Uşak onu karşılamaya geldi. Endişeli bir ifade takınarak, "Hayır. Bayan Selina'yı etrafta görmedim." dedi. Bunu söyledikten sonra, işvereninin etrafındaki sıcaklığın önemli ölçüde düştüğünü fark etti. Miles'ın dudakları inceldi ve kaşlarını çattı.
Her yeri aradım. Nerede olabilir? Başına bir şey mi geldi?
Bu olasılık aklına gelince, gözlerinde hafif bir kötülük parıltısı belirdi. Sanki tek istediği tüm dünyayı yok etmekmiş gibi görünüyordu.
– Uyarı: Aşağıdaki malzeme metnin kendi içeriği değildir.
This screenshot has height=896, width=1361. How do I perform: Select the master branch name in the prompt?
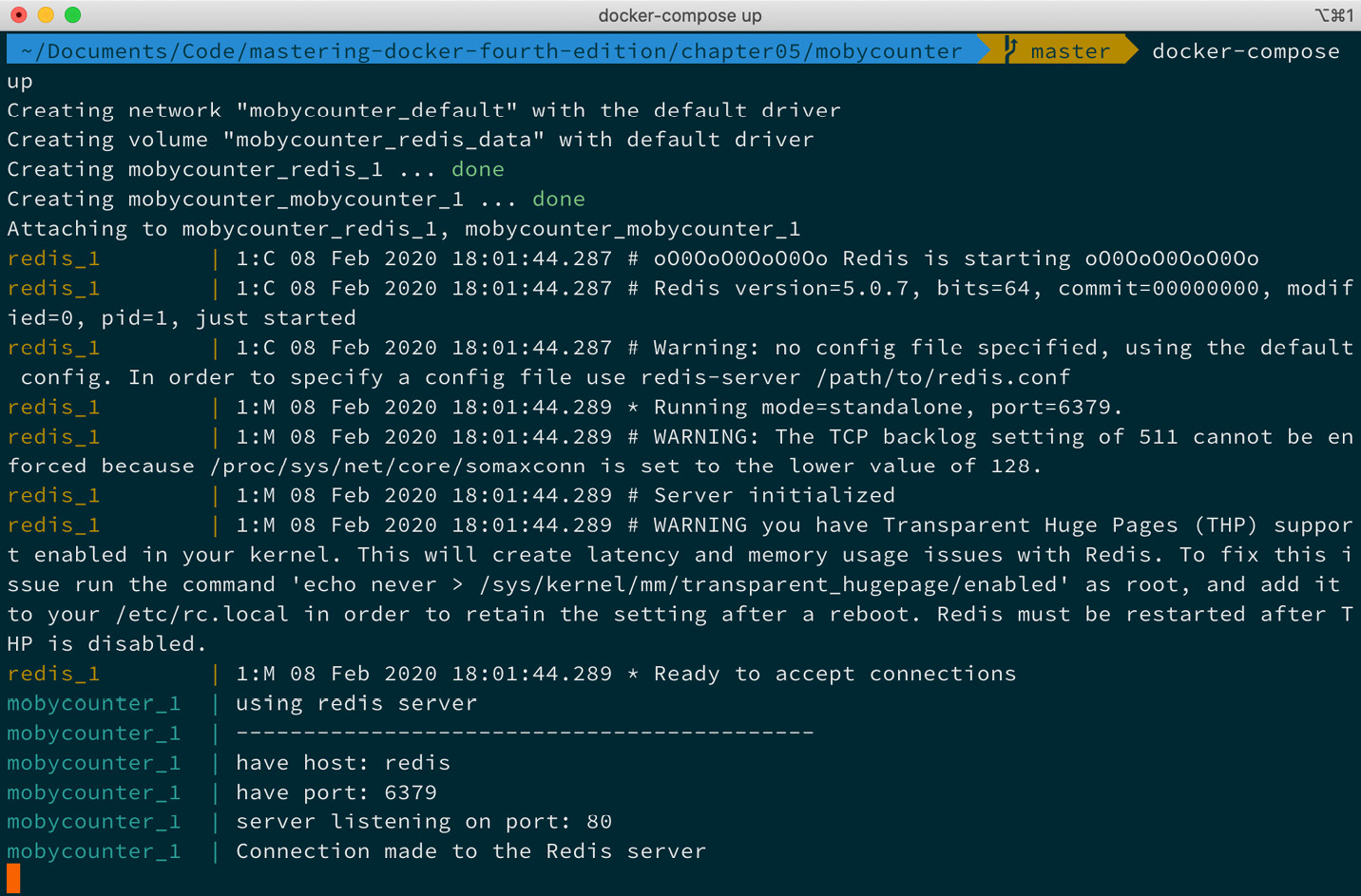(1070, 50)
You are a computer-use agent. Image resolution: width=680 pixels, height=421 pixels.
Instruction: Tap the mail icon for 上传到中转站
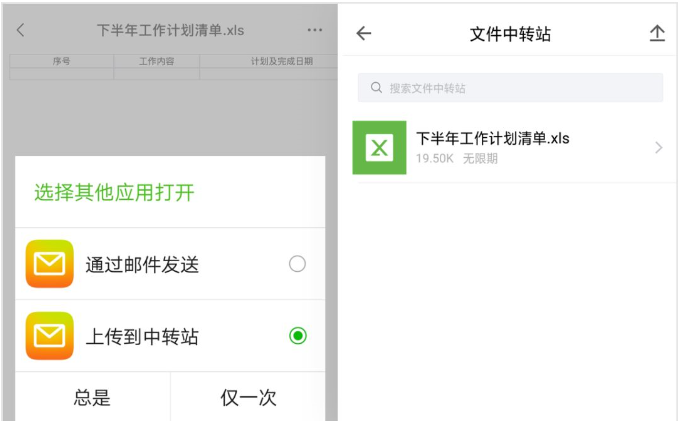[x=49, y=336]
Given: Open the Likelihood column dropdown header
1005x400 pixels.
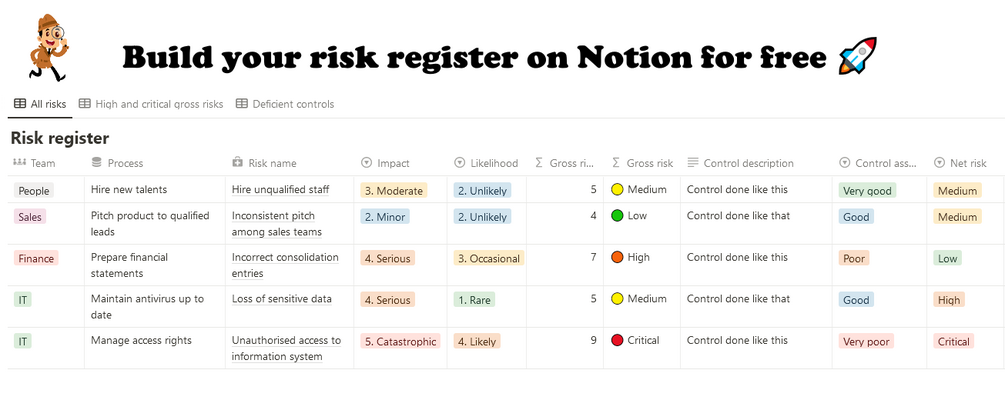Looking at the screenshot, I should (x=486, y=163).
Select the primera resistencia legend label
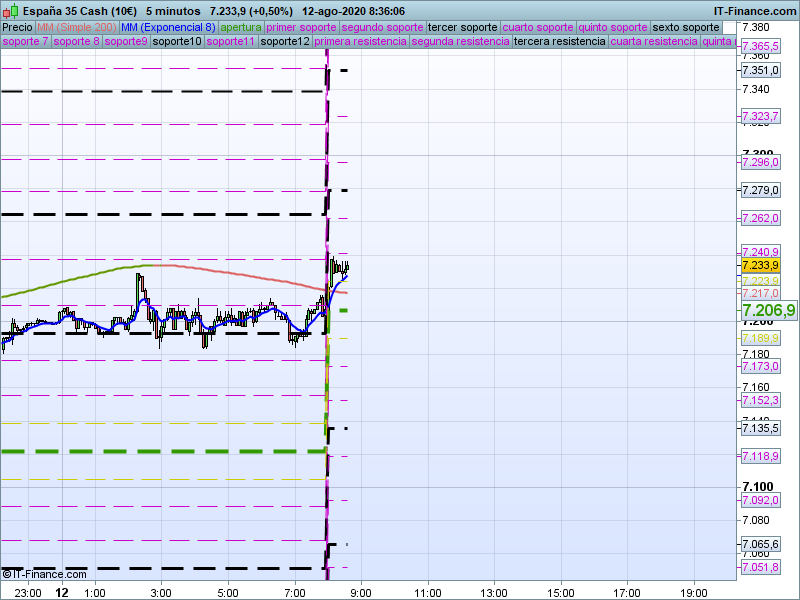Image resolution: width=800 pixels, height=600 pixels. pos(359,42)
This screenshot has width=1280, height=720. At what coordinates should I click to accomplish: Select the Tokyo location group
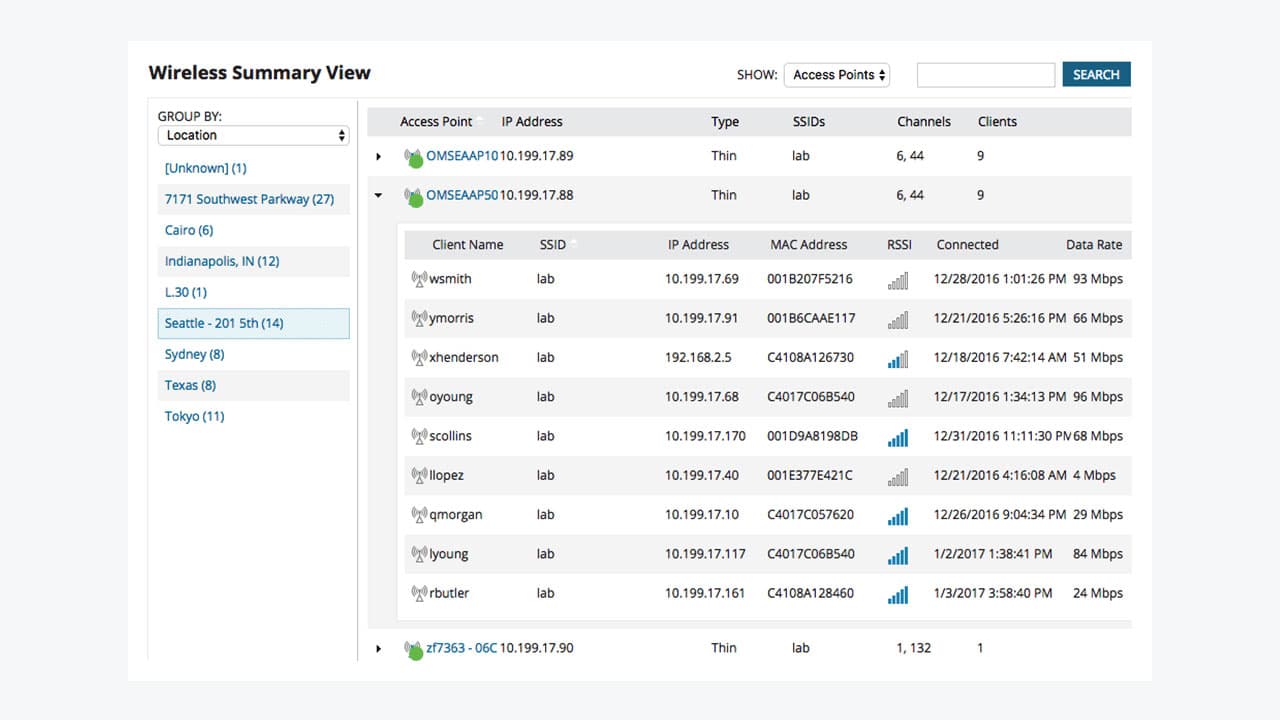point(193,416)
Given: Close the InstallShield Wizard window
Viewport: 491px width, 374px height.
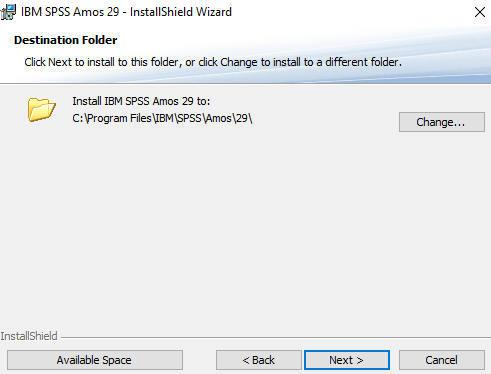Looking at the screenshot, I should (480, 12).
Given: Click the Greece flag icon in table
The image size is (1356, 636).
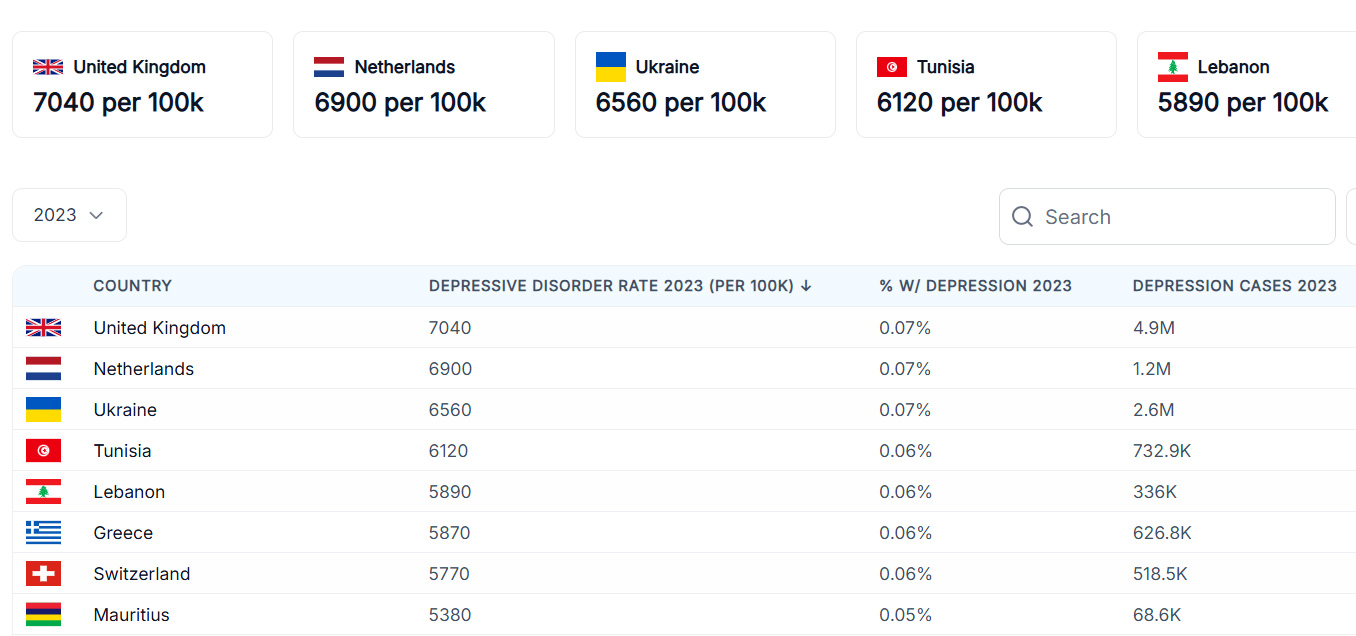Looking at the screenshot, I should tap(43, 533).
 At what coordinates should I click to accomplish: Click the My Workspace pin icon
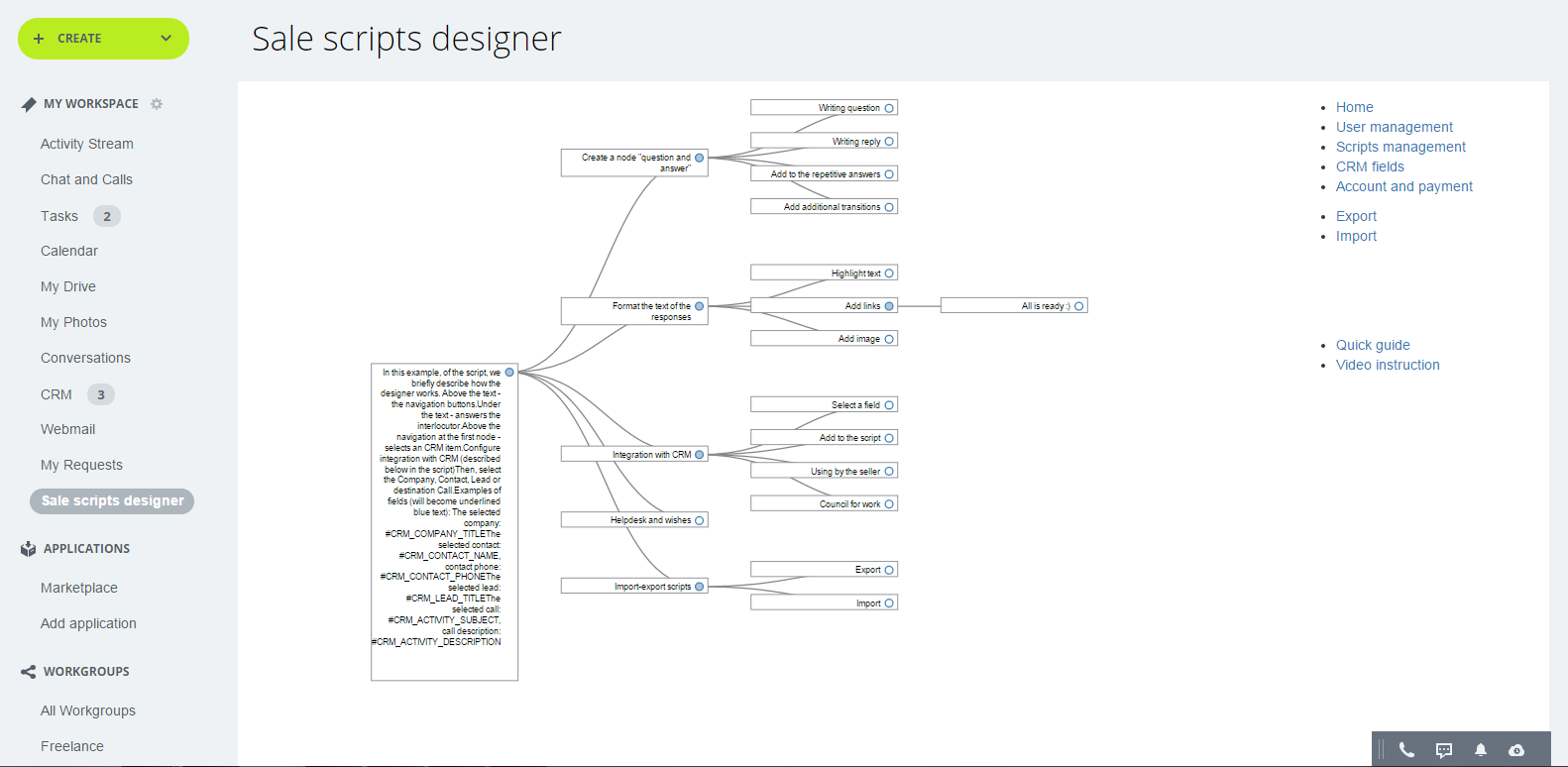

Tam o sırada, kalın makyajlı bir kadın konağa aceleyle girdi ve endişeyle sordu, "Miles, Lina'nın kaybolduğunu duydum? Doğru mu? Onu buldun mu?"
Kadın, Miles'ın daha önce evlenmek istediği Samantha'dan başkası değildi.
Yine de Miles, otoriter aurasını onun önünde tuttu. "O hala kayıp. Şimdi burada olduğuna göre, bu öğleden sonra Lina'ya ne söylediğini bilmek istiyorum . Neden sebepsiz yere evden kaçsın ki?"
Samantha, ona inanmaz gözlerle bakarken sorusunu duyduğunda şaşırmış gibi görünüyordu. "Miles, ne diyorsun? Lina'ya bir şey yaptığımı mı söylüyorsun?"
Görünüşte incinmiş bir şekilde ekledi, "Ona hiçbir şey yapmadım! Başkası beni yanlış anlasa da aldırmayın. Yıllar boyunca ona ne kadar iyi davrandığımı gördünüz! Lina bana soğuk davransa da aldırmadım ve ona iyi baktım. Ona asla bağırmadım. Onu evden kaçıracak bir şey yapmam!"
Kızaran gözleri ve masum ifadesiyle, Miles'ı Selina'nın kaybolmasıyla hiçbir ilgisi olmadığına ikna etmeye çalışıyordu.
Derinlerde tek istediği şey, dilsiz küçük kızın sonsuza dek ortadan kaybolmasıydı.
Gerçekten de o öğleden sonra Selina'ya karşı sert davrandı. Ayrıca küçük kıza Miles'la evlendikten sonra daha sevimli çocuklar doğuracağını söyledi.
O zamana kadar Miles artık Selina'ya hayran olmayacaktı.
Selina konuşamadığı için Samantha, Selina'nın davranışları hakkında Miles'a şikayette bulunacağından korkmuyordu. Ancak Selina'nın evden kaçacağı aklının ucundan bile geçmemişti.
Harika! Geri dönemezse daha iyi olur. Bu şekilde; onu bir daha görmek zorunda kalmam!